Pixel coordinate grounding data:
========================================
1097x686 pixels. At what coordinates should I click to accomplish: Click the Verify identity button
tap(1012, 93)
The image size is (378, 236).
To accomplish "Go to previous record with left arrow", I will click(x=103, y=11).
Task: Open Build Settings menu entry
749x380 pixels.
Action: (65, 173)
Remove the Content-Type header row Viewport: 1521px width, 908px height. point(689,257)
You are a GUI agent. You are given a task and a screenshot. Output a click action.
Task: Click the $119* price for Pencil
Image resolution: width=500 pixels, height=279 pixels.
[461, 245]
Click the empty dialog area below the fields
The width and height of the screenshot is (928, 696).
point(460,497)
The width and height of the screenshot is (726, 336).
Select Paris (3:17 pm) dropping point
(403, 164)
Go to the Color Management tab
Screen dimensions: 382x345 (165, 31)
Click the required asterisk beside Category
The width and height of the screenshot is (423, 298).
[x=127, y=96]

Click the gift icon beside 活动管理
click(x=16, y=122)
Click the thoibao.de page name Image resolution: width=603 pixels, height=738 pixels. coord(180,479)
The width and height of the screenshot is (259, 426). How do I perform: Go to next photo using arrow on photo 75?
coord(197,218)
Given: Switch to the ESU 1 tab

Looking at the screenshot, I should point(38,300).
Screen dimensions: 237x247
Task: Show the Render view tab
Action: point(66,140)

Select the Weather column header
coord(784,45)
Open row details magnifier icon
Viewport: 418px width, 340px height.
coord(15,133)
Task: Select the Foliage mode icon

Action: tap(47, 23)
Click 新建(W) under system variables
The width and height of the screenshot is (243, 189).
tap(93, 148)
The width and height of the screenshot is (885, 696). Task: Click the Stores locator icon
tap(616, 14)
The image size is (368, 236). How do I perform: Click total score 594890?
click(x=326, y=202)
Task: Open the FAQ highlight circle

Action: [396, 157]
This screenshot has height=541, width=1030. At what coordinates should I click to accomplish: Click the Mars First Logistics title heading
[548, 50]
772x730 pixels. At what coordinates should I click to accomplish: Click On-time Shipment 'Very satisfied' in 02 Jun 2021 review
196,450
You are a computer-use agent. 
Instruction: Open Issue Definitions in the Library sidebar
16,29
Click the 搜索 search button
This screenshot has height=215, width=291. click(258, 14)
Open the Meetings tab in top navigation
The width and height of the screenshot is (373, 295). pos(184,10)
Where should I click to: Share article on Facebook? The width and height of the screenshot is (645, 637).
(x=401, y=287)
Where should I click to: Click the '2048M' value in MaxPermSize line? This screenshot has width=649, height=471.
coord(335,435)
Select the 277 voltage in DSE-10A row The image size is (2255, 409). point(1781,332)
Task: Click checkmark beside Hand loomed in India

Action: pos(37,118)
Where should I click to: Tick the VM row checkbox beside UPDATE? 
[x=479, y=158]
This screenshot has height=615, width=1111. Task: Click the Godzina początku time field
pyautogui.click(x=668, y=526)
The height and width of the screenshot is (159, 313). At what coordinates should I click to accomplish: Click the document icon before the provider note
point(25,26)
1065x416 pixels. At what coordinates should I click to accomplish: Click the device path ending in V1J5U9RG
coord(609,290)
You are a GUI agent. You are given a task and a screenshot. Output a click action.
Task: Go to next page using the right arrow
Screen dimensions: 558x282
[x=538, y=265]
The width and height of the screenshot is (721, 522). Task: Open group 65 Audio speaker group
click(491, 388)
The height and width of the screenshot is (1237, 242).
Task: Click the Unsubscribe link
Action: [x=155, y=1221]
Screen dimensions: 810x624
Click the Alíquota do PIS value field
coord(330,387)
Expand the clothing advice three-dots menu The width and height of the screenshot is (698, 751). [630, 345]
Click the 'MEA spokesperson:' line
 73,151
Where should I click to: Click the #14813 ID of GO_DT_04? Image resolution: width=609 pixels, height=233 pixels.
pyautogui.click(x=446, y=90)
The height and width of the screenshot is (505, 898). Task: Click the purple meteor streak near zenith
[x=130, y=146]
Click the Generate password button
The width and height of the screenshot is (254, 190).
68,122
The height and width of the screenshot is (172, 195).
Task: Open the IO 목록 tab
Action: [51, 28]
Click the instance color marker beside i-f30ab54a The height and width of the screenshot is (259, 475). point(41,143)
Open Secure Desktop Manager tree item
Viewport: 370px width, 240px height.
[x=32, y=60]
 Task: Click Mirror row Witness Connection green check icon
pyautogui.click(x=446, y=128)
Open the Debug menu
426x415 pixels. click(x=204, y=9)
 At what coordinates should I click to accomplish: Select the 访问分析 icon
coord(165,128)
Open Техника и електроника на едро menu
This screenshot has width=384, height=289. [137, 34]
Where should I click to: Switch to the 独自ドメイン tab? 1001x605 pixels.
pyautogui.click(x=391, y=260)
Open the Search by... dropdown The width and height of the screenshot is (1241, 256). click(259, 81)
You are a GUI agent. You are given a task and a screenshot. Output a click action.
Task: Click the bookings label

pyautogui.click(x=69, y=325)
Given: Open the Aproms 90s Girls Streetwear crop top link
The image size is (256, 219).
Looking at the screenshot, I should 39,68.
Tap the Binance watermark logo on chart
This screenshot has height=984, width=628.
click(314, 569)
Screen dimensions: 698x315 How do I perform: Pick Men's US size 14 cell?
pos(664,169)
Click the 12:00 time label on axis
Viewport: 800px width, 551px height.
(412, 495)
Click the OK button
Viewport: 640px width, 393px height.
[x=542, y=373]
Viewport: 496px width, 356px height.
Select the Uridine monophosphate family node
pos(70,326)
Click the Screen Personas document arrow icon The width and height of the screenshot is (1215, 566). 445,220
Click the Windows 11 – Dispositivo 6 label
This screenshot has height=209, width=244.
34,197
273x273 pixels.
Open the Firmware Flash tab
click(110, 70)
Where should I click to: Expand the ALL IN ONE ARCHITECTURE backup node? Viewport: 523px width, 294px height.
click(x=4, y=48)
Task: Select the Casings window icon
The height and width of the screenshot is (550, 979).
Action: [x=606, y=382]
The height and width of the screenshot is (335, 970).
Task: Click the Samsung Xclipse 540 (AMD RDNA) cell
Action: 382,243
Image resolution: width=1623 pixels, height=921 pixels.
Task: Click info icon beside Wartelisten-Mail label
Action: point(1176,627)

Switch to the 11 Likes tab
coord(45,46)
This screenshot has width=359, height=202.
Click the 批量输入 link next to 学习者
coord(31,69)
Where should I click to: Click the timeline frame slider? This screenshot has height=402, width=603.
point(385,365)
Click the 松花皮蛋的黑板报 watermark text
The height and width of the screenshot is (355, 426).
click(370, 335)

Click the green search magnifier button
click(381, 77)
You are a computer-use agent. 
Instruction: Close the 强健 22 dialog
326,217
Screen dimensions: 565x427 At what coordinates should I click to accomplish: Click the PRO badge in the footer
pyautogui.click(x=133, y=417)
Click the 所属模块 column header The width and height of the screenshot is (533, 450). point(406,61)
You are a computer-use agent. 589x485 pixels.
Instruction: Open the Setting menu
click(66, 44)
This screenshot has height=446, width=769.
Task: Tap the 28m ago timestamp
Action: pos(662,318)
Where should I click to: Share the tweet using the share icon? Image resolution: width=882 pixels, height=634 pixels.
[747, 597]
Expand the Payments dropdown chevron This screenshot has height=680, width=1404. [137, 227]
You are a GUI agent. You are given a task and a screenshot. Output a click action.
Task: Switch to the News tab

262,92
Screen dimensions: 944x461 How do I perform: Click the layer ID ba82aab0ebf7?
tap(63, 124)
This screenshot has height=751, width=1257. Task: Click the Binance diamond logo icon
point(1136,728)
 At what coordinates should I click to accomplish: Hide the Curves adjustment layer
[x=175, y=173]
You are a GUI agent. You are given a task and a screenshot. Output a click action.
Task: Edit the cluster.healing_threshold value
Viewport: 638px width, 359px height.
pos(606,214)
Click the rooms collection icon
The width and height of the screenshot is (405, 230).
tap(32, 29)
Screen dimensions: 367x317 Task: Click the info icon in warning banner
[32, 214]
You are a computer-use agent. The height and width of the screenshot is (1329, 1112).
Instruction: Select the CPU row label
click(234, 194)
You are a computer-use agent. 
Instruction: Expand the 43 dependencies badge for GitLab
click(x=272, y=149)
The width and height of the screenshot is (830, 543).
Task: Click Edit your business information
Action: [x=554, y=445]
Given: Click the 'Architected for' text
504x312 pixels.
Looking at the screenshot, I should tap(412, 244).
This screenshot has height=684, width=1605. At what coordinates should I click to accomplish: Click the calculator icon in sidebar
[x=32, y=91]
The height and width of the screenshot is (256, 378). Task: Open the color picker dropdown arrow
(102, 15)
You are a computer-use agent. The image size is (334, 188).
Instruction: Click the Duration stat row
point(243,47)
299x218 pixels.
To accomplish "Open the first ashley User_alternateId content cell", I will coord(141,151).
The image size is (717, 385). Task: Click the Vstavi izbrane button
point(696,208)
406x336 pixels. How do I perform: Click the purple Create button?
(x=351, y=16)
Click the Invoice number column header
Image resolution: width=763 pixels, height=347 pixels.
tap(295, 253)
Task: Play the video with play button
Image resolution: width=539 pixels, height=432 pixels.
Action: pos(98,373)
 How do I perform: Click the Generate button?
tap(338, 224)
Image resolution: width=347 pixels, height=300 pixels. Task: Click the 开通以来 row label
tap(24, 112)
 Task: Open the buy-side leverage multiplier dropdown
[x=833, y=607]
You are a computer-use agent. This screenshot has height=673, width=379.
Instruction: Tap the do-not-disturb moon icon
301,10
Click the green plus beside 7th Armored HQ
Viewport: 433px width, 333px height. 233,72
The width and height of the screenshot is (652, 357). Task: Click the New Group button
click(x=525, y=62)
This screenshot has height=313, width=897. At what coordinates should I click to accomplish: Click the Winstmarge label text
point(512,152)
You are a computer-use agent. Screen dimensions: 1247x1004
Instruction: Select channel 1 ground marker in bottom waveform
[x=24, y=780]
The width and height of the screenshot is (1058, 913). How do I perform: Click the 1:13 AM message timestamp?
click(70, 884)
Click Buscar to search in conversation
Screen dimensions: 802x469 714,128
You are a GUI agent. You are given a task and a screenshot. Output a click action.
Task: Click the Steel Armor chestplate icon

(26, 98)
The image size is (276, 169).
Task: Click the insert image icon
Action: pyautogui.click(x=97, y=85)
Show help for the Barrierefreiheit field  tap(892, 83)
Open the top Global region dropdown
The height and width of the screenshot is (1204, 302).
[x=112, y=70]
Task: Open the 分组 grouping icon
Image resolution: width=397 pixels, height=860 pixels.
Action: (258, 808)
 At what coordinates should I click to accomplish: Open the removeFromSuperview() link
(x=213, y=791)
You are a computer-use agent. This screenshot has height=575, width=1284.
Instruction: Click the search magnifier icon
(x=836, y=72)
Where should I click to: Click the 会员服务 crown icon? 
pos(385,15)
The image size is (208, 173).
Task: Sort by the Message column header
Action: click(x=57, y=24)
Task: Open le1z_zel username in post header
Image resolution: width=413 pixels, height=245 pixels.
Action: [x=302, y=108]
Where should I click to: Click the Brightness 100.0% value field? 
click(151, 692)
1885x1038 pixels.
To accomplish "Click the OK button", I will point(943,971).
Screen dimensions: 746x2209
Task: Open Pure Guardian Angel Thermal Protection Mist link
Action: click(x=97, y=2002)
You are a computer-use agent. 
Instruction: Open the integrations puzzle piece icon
========================================
• [EXERCISE GOAL]
Search the records for the word "with", then list every line that has it.

• [YOUR RESPONSE]
To accomplish "Go to previous record with left arrow", I will click(x=103, y=11).
Task: Play the video with play button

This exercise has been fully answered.